====== Input records
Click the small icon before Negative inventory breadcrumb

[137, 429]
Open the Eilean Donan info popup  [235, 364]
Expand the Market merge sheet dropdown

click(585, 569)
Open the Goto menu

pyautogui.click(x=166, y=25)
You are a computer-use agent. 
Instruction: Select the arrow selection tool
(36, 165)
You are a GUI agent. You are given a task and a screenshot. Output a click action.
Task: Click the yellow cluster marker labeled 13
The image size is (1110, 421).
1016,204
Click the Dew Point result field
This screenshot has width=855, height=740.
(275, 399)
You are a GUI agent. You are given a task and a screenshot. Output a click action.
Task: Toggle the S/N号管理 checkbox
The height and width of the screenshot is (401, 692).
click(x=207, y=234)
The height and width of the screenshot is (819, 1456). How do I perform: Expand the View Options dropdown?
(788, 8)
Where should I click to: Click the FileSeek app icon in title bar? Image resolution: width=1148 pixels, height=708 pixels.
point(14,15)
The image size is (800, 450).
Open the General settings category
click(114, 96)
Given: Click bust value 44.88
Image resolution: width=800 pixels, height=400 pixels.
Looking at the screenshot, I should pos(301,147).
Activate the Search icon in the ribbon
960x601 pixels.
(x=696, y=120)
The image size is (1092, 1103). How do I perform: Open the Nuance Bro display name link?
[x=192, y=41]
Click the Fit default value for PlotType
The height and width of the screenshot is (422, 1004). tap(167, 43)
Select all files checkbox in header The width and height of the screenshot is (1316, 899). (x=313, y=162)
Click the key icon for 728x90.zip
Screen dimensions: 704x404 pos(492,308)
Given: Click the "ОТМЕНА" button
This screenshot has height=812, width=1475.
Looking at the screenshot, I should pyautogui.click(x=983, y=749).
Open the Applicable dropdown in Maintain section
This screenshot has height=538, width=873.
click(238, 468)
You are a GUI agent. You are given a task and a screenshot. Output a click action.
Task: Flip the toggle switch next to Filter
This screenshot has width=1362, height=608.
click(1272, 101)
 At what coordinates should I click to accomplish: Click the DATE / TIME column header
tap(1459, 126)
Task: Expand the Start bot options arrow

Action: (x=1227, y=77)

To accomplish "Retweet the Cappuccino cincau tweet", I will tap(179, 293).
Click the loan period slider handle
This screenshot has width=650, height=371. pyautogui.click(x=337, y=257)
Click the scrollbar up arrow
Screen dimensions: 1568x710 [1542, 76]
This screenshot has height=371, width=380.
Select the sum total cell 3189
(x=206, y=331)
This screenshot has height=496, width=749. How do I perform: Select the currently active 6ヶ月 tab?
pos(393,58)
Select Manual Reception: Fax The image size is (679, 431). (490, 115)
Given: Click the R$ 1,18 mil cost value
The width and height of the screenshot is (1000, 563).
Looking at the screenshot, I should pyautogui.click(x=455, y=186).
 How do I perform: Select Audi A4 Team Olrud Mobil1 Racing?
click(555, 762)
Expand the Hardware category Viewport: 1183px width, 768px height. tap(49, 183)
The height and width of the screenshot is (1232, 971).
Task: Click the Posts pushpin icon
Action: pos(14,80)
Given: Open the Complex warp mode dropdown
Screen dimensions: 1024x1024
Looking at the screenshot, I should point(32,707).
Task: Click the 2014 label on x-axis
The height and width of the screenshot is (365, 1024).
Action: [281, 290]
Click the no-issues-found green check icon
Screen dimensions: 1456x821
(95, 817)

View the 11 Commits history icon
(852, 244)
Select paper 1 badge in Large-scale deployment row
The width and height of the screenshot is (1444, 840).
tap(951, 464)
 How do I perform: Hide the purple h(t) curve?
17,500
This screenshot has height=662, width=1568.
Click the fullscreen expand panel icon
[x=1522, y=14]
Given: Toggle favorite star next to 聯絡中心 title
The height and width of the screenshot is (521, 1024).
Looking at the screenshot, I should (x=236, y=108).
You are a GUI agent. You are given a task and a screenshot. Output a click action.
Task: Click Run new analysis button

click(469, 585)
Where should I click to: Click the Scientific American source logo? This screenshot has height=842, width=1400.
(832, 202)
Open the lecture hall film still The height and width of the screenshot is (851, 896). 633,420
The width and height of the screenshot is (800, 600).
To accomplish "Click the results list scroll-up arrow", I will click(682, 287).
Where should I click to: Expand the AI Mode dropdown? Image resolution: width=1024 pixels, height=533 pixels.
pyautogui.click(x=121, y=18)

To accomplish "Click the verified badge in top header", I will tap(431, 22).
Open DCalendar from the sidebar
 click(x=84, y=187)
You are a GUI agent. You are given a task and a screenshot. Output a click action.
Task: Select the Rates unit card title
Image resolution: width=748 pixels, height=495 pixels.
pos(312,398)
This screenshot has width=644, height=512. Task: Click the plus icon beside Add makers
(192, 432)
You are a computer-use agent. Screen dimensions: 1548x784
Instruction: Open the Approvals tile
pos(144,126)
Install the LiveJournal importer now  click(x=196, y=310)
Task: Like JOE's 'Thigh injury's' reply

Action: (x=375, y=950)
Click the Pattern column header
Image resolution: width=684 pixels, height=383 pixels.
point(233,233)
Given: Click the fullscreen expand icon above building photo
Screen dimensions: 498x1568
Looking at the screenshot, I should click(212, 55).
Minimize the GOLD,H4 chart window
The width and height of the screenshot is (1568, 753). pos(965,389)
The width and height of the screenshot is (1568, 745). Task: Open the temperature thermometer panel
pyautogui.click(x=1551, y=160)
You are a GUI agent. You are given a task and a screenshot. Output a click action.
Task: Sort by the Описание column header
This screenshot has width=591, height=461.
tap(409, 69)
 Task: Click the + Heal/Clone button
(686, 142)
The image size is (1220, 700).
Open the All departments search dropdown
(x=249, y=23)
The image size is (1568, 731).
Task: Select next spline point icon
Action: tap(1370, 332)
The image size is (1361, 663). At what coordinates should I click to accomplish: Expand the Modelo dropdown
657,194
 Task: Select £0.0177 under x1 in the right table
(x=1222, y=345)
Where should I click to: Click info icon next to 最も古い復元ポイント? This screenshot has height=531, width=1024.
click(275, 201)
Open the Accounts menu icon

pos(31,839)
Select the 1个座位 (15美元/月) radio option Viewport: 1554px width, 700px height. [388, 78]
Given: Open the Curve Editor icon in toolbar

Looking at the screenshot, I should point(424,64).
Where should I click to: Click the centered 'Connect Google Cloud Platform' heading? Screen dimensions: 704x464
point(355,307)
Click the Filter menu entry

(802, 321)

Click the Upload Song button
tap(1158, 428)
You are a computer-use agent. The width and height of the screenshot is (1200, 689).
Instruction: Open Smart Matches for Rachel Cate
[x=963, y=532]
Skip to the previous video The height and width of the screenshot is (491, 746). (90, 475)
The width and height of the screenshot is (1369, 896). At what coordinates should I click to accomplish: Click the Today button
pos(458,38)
============
**Work to be completed**
Write out every line above word for word, from the first to the last.

**Full solution**
Click the small icon before Negative inventory breadcrumb

[137, 429]
Open the Eilean Donan info popup  [235, 364]
Expand the Market merge sheet dropdown

click(585, 569)
Open the Goto menu

pyautogui.click(x=166, y=25)
You are a computer-use agent. 
Instruction: Select the arrow selection tool
(36, 165)
You are a GUI agent. You are given a task and a screenshot. Output a click action.
Task: Click the yellow cluster marker labeled 13
The image size is (1110, 421).
1016,204
Click the Dew Point result field
This screenshot has width=855, height=740.
(275, 399)
You are a GUI agent. You are given a task and a screenshot. Output a click action.
Task: Toggle the S/N号管理 checkbox
The height and width of the screenshot is (401, 692).
click(x=207, y=234)
The height and width of the screenshot is (819, 1456). How do I perform: Expand the View Options dropdown?
(788, 8)
Where should I click to: Click the FileSeek app icon in title bar? Image resolution: width=1148 pixels, height=708 pixels.
point(14,15)
The image size is (800, 450).
Open the General settings category
click(114, 96)
Given: Click bust value 44.88
Image resolution: width=800 pixels, height=400 pixels.
Looking at the screenshot, I should pos(301,147).
Activate the Search icon in the ribbon
960x601 pixels.
(x=696, y=120)
The image size is (1092, 1103). How do I perform: Open the Nuance Bro display name link?
[x=192, y=41]
Click the Fit default value for PlotType
The height and width of the screenshot is (422, 1004). tap(167, 43)
Select all files checkbox in header The width and height of the screenshot is (1316, 899). (x=313, y=162)
Click the key icon for 728x90.zip
Screen dimensions: 704x404 pos(492,308)
Given: Click the "ОТМЕНА" button
This screenshot has height=812, width=1475.
Looking at the screenshot, I should pyautogui.click(x=983, y=749).
Open the Applicable dropdown in Maintain section
This screenshot has height=538, width=873.
click(238, 468)
You are a GUI agent. You are given a task and a screenshot. Output a click action.
Task: Flip the toggle switch next to Filter
This screenshot has width=1362, height=608.
click(1272, 101)
 At what coordinates should I click to accomplish: Click the DATE / TIME column header
tap(1459, 126)
Task: Expand the Start bot options arrow

Action: (x=1227, y=77)

To accomplish "Retweet the Cappuccino cincau tweet", I will tap(179, 293).
Click the loan period slider handle
This screenshot has width=650, height=371. pyautogui.click(x=337, y=257)
Click the scrollbar up arrow
Screen dimensions: 1568x710 [1542, 76]
This screenshot has height=371, width=380.
Select the sum total cell 3189
(x=206, y=331)
This screenshot has height=496, width=749. How do I perform: Select the currently active 6ヶ月 tab?
pos(393,58)
Select Manual Reception: Fax The image size is (679, 431). (490, 115)
Given: Click the R$ 1,18 mil cost value
The width and height of the screenshot is (1000, 563).
Looking at the screenshot, I should pyautogui.click(x=455, y=186).
 How do I perform: Select Audi A4 Team Olrud Mobil1 Racing?
click(555, 762)
Expand the Hardware category Viewport: 1183px width, 768px height. tap(49, 183)
The height and width of the screenshot is (1232, 971).
Task: Click the Posts pushpin icon
Action: pos(14,80)
Given: Open the Complex warp mode dropdown
Screen dimensions: 1024x1024
Looking at the screenshot, I should point(32,707).
Task: Click the 2014 label on x-axis
The height and width of the screenshot is (365, 1024).
Action: [281, 290]
Click the no-issues-found green check icon
Screen dimensions: 1456x821
(95, 817)

View the 11 Commits history icon
(852, 244)
Select paper 1 badge in Large-scale deployment row
The width and height of the screenshot is (1444, 840).
tap(951, 464)
 How do I perform: Hide the purple h(t) curve?
17,500
This screenshot has height=662, width=1568.
Click the fullscreen expand panel icon
[x=1522, y=14]
Given: Toggle favorite star next to 聯絡中心 title
The height and width of the screenshot is (521, 1024).
Looking at the screenshot, I should (x=236, y=108).
You are a GUI agent. You are given a task and a screenshot. Output a click action.
Task: Click Run new analysis button

click(469, 585)
Where should I click to: Click the Scientific American source logo? This screenshot has height=842, width=1400.
(832, 202)
Open the lecture hall film still The height and width of the screenshot is (851, 896). 633,420
The width and height of the screenshot is (800, 600).
To accomplish "Click the results list scroll-up arrow", I will click(682, 287).
Where should I click to: Expand the AI Mode dropdown? Image resolution: width=1024 pixels, height=533 pixels.
pyautogui.click(x=121, y=18)

To accomplish "Click the verified badge in top header", I will tap(431, 22).
Open DCalendar from the sidebar
 click(x=84, y=187)
You are a GUI agent. You are given a task and a screenshot. Output a click action.
Task: Select the Rates unit card title
Image resolution: width=748 pixels, height=495 pixels.
pos(312,398)
This screenshot has width=644, height=512. Task: Click the plus icon beside Add makers
(192, 432)
You are a computer-use agent. Screen dimensions: 1548x784
Instruction: Open the Approvals tile
pos(144,126)
Install the LiveJournal importer now  click(x=196, y=310)
Task: Like JOE's 'Thigh injury's' reply

Action: (x=375, y=950)
Click the Pattern column header
Image resolution: width=684 pixels, height=383 pixels.
point(233,233)
Given: Click the fullscreen expand icon above building photo
Screen dimensions: 498x1568
Looking at the screenshot, I should click(212, 55).
Minimize the GOLD,H4 chart window
The width and height of the screenshot is (1568, 753). pos(965,389)
The width and height of the screenshot is (1568, 745). Task: Open the temperature thermometer panel
pyautogui.click(x=1551, y=160)
You are a GUI agent. You are given a task and a screenshot. Output a click action.
Task: Sort by the Описание column header
This screenshot has width=591, height=461.
tap(409, 69)
 Task: Click the + Heal/Clone button
(686, 142)
The image size is (1220, 700).
Open the All departments search dropdown
(x=249, y=23)
The image size is (1568, 731).
Task: Select next spline point icon
Action: tap(1370, 332)
The image size is (1361, 663). At what coordinates should I click to accomplish: Expand the Modelo dropdown
657,194
 Task: Select £0.0177 under x1 in the right table
(x=1222, y=345)
Where should I click to: Click info icon next to 最も古い復元ポイント? This screenshot has height=531, width=1024.
click(275, 201)
Open the Accounts menu icon

pos(31,839)
Select the 1个座位 (15美元/月) radio option Viewport: 1554px width, 700px height. [388, 78]
Given: Open the Curve Editor icon in toolbar

Looking at the screenshot, I should point(424,64).
Where should I click to: Click the centered 'Connect Google Cloud Platform' heading? Screen dimensions: 704x464
point(355,307)
Click the Filter menu entry

(802, 321)

Click the Upload Song button
tap(1158, 428)
You are a computer-use agent. The width and height of the screenshot is (1200, 689).
Instruction: Open Smart Matches for Rachel Cate
[x=963, y=532]
Skip to the previous video The height and width of the screenshot is (491, 746). (90, 475)
The width and height of the screenshot is (1369, 896). At what coordinates should I click to accomplish: Click the Today button
pos(458,38)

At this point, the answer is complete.